15. Amendment of this Agreement. No provision of this Agreement may be changed, waived, discharged, or terminated orally, but only by an instrument in writing signed by the party against which enforcement of the change, waiver, discharge, or termination is sought. This Agreement may be amended with the approval of the Board or of a majority of the outstanding voting securities of the Trust; provided, that in either case, such amendment also shall be approved by a majority of the Independent trustees/directors.
16. Limitation of Liability. The Board and shareholders of the Trust shall not be personally liable for obligations of the Trust in connection with this Agreement.
17. Notices. Any notice provided hereunder shall be sufficiently given when sent by registered or certified mail to the party required to be served with such notice at the following address: if to the Trust, Avondale Funds, 0000 Xxxxx Xxxxxx Xxxx.
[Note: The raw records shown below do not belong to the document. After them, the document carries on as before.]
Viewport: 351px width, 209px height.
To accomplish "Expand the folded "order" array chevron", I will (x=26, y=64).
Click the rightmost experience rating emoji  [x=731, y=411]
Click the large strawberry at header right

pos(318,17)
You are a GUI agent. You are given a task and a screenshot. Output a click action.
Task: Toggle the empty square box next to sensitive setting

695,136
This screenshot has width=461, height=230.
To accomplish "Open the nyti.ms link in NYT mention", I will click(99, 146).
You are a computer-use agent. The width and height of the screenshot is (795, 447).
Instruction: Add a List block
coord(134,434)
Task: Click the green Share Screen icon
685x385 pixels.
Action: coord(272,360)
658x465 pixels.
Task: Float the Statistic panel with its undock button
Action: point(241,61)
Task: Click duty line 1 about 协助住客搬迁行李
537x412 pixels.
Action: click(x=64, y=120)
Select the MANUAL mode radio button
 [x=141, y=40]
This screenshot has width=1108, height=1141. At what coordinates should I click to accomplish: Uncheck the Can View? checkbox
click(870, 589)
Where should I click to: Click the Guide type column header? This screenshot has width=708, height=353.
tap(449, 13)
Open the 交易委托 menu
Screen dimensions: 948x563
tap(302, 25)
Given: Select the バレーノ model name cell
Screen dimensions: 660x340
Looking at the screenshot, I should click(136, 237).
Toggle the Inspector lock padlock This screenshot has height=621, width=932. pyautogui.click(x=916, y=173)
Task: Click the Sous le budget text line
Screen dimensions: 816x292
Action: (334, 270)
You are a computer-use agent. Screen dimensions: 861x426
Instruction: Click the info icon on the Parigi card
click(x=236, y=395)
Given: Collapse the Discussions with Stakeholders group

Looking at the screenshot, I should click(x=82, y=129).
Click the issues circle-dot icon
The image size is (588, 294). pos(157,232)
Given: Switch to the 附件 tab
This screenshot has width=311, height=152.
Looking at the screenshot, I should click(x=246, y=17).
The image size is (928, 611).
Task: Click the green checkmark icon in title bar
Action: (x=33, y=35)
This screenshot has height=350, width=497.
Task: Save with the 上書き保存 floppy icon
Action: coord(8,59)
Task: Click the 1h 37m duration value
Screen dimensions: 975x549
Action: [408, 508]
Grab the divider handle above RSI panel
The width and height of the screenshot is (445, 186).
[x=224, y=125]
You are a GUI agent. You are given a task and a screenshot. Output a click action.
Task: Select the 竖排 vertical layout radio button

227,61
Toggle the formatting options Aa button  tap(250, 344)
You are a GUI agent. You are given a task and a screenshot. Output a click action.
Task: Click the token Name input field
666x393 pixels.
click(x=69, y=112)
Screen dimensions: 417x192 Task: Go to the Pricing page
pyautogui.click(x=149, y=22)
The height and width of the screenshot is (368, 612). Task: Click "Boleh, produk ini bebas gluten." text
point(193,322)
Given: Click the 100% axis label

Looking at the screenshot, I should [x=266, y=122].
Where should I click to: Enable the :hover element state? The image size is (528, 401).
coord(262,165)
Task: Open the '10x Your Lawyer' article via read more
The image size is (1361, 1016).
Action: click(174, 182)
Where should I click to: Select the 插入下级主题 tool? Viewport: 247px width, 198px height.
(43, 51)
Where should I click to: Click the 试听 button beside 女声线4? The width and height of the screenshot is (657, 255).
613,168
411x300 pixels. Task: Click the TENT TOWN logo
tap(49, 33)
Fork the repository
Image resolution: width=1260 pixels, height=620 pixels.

Xxxxx 0000x. Xxxxx Xxxxxx, XX 00000 and if to ACC, One Chagrin Highlands, 0000 Xxxxxx Xxxxx, Xxxxx 000, Xxxxxxxxx, Xxxx 00000, Attn: Xxxxxxx Xxxxx, with a copy to such other address as such party may from time to time specify in writing to the other party pursuant to this Section.
18. Miscellaneous. The captions in this Agreement are included for convenience of reference only and in no way define or limit any of the provisions hereof or otherwise affect their construction or effect. If any provision of this Agreement shall be held or made invalid by a court decision, statue, rule, or otherwise, the remainder of this Agreement shall not be affected thereby. This Agreement shall be binding upon and inure to the benefit of the parties hereto and their respective successors. As used in this Agreement, the terms “majority of the outstanding voting securities”, “interested person”, and “assignment” shall have the same meaning as such terms have in the 1940 Act.
20. Governing Law. This Agreement shall be construed in accordance with the laws of the State of California and the 1940 Act. To the extent that the applicable laws of the State of California conflict with the applicable provisions of the 1940 Act, the latter shall control.
signature page follows
IN WITNESS WHEREOF, the parties hereto have caused this Agreement to be executed by their officers designated as of the day and year first above written.
ATTEST:
/s/ Xxxxx Xxxxxxxxx
By: Xxxxx Xxxxxxxxx
Title: President
ATTEST:
Arbor Court Capital, LLC
/s/ Xxxxxxxxxxx X. Xxxxxx
By: Xxxxxxxxxxx X. Xxxxxx
Title: President
SCHEDULE A
to the DISTRIBUTION AGREEMENT between
Avondale Funds and Arbor Court Capital
Pursuant to Section 1 of the Distribution Agreement among Avondale Funds (the “Trust”) and Arbor Court Capital (“ACC”), the Trust hereby appoints ACC as its agent to be the principal underwriter of the Trust with respect to its following series:
AVONDALE CORE INVESTMENT FUND
For the Trust
Dated: October 8, 2014
Initial: /s/ SK
SCHEDULE B
to the DISTRIBUTION AGREEMENT between
Avondale Funds and Arbor Court Capital
The service fee schedule for Distribution Services provided by Arbor Court
Capital (“ACC”) for Avondale Funds are:
•
$7,000 per annum for the first portfolio or fund; $1,500 per annum for each additional portfolio or fund with the fund family or managed by identical RIA.
•
Advertising reviews are conducting by ACC’s Chief Compliance Officer at a rate of $150/hour (Typically new marketing pieces require 1 to 3 hours to review depending on the number of changes required). Existing marketing pieces previously approved by FINRA using another distributor require an initial review but typically are acceptable by ACC along with the documentation of that previous approval
•
All fees are payable on a monthly basis. ACC reserves the right to invoice quarterly.